Authors: McGrath, Jon; FUNK, ANDY - Michigan State University; GALEWSKI, PAUL - Michigan State University; OU, SHUJUN - Michigan State University; TOWNSEND, BELINDA - Rothamsted Research; DAVENPORT, KAREN - Los Alamos National Research Laboratory; DALIGAULT, HAJNALKA - Los Alamos National Research Laboratory; JOHNSON, SHANNON - Los Alamos National Research Laboratory; LEE, JOYCE - Bionano Genomics, Inc; HASTIE, ALEX - Bionano Genomics, Inc; Naegele, Rachel; Dorn, Kevin

Submitted to: DNA Research
Publication Type: Peer Reviewed Journal
Publication Acceptance Date: 9/6/2022
Publication Date: 10/8/2022
Citation: McGrath, J.M., Funk, A., Galewski, P., Ou, S., Townsend, B., Davenport, K., Daligault, H., Johnson, S., Lee, J., Hastie, A., Naegele, R.P., Dorn, K.M. 2022. A contiguous de novo genome assembly of sugar beet EL10 (Beta vulgaris L.).
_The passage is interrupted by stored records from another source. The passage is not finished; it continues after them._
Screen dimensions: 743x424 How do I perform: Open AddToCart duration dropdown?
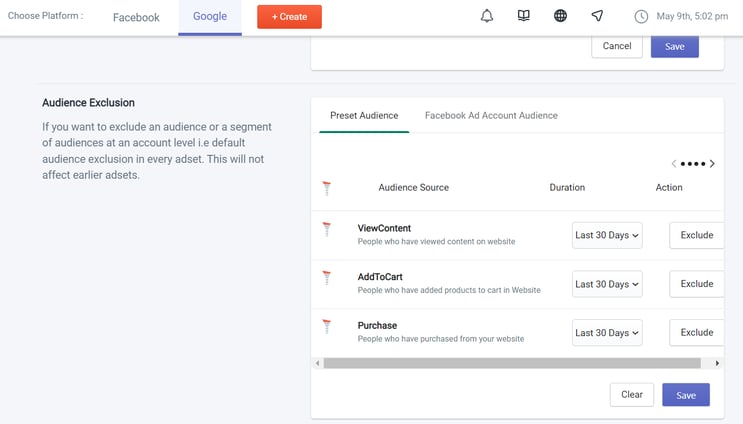click(x=607, y=284)
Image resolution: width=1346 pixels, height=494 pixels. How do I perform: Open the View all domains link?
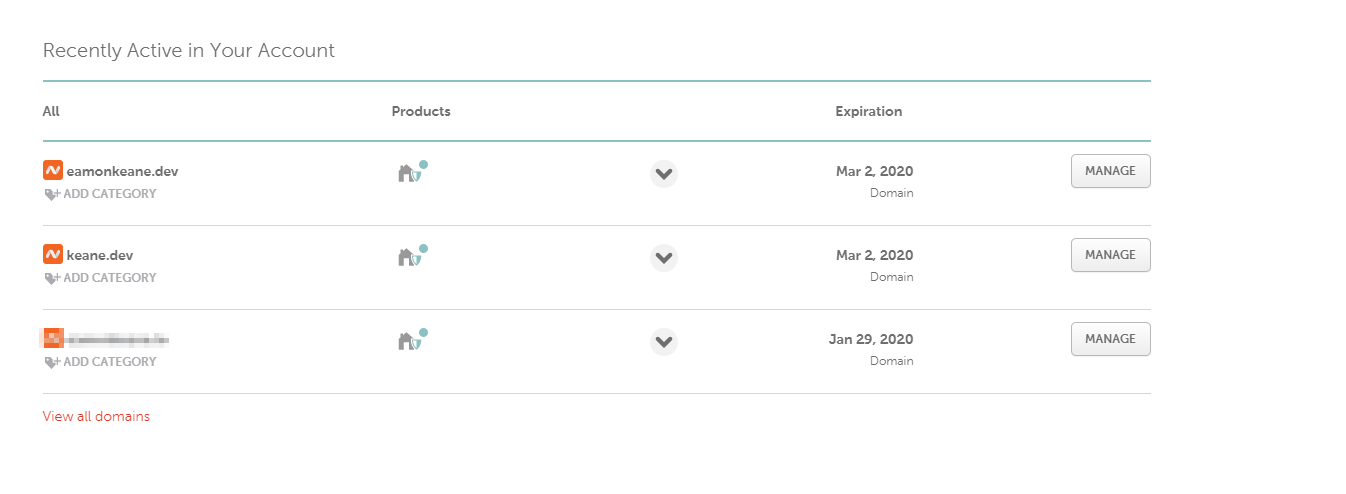tap(96, 416)
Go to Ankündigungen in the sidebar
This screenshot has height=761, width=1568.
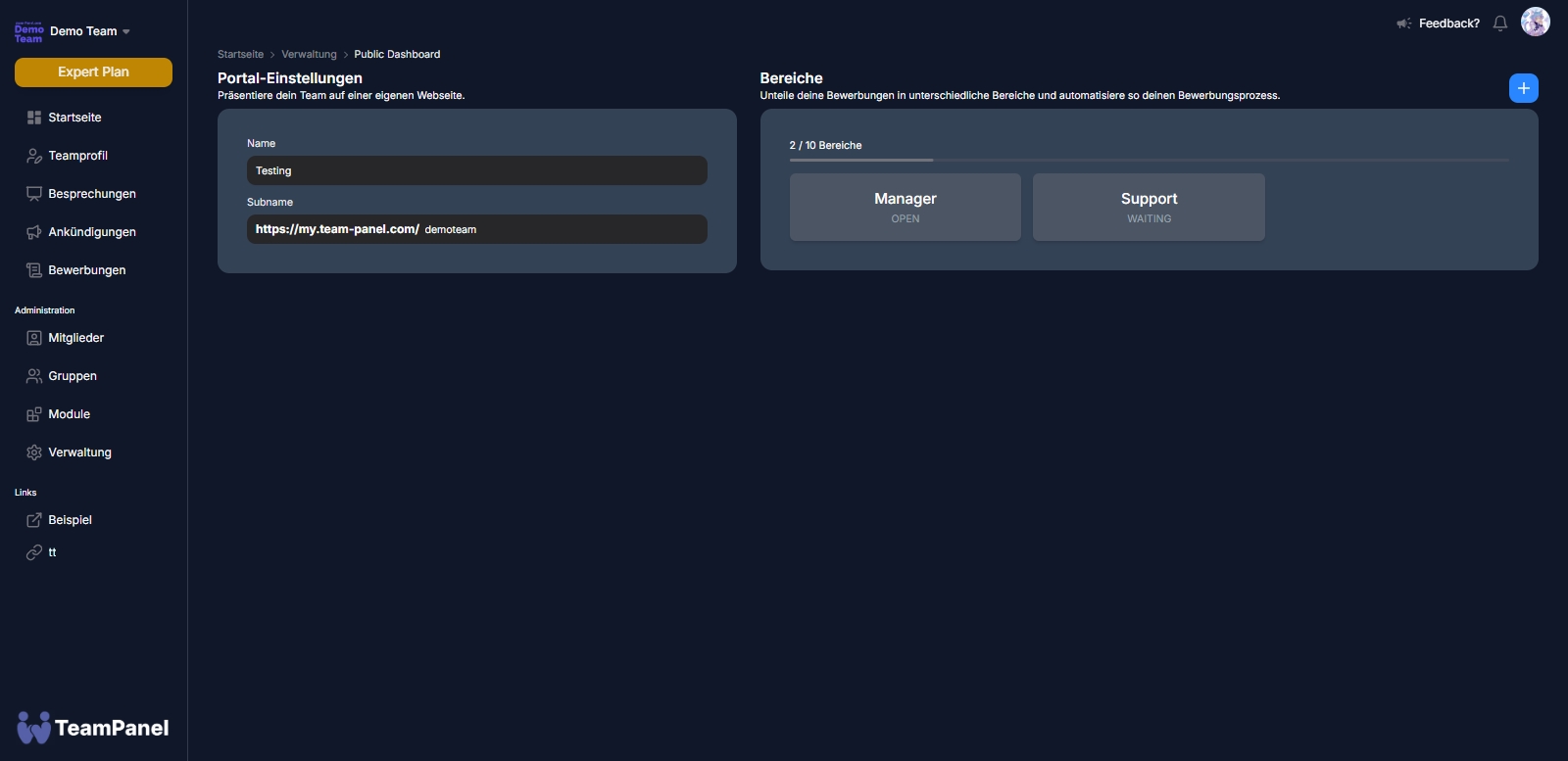click(91, 232)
DNA Research. 30(1). Article edsac033. https://doi.org/10.1093/dnares/dsac033.
DOI: https://doi.org/10.1093/dnares/dsac033

Interpretive Summary: Beets are cultivated for leaf and root vegetables, animal fodder, and up to 30% of the world’s refined sucrose. A reference-quality assembly of the inbred ‘EL10’ sugar beet genome was constructed using third generation sequence and assembly tools and was contained in the nine chromosomes of beets. Variation in genome size was investigated, producing estimates from 633 to 875 Mb. Mapping with short-read whole genome sequences from other germplasm revealed relatively few regions of the sugar beet genome associated with very high-copy number variation. Gene annotation incorporating curated sequences generated 24,255 gene models. Duplicate gene analyses revealed little large-scale duplication and reduced gene copy number for well-annotated gene families, especially transcription factors. The results of these analyses indicate that the EL10.1 genome assembly is a highly contiguous, consistent genome assembly that provides a new resource for improvement of B. vulgaris, as well as provides additional opportunities to investigate broader comparative genomics across the plant kingdom.
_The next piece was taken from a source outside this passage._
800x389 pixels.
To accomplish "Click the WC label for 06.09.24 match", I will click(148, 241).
Technical Abstract: A contiguous assembly of the inbred 'EL10' sugar beet (Beta vulgaris ssp. vulgaris) genome was constructed using PacBio long read sequencing, BioNano optical mapping, Hi-C scaffolding, and Illumina short read error correction. The EL10.1 assembly was 540 Mb, of which 96.7% was contained in nine chromosome-sized pseudomolecules with lengths from 52 to 65 Mb, and 31 contigs with a median size of 282 kb that remained unassembled. Gene annotation incorporating RNAseq data and curated sequences via the MAKER annotation pipeline generated 24,255 gene models. Results indicated that the EL10.1 genome assembly is a contiguous genome assembly highly congruent with the published sugar beet reference genome. Gross duplicate gene analyses of EL10.1 revealed little large-scale intra-genome duplication. Reduced gene copy number for well-annotated gene families relative to other core eudicots was observed, especially for transcription factors. Variation in genome size in B. vulgaris was investigated by flow cytometry among 50 individuals producing estimates from 633 to 875 Mb/1C. Read depth mapping with short-read whole genome sequences from other sugar beet germplasm suggested that relatively few regions of the sugar beet genome appeared associated with high-copy number variation.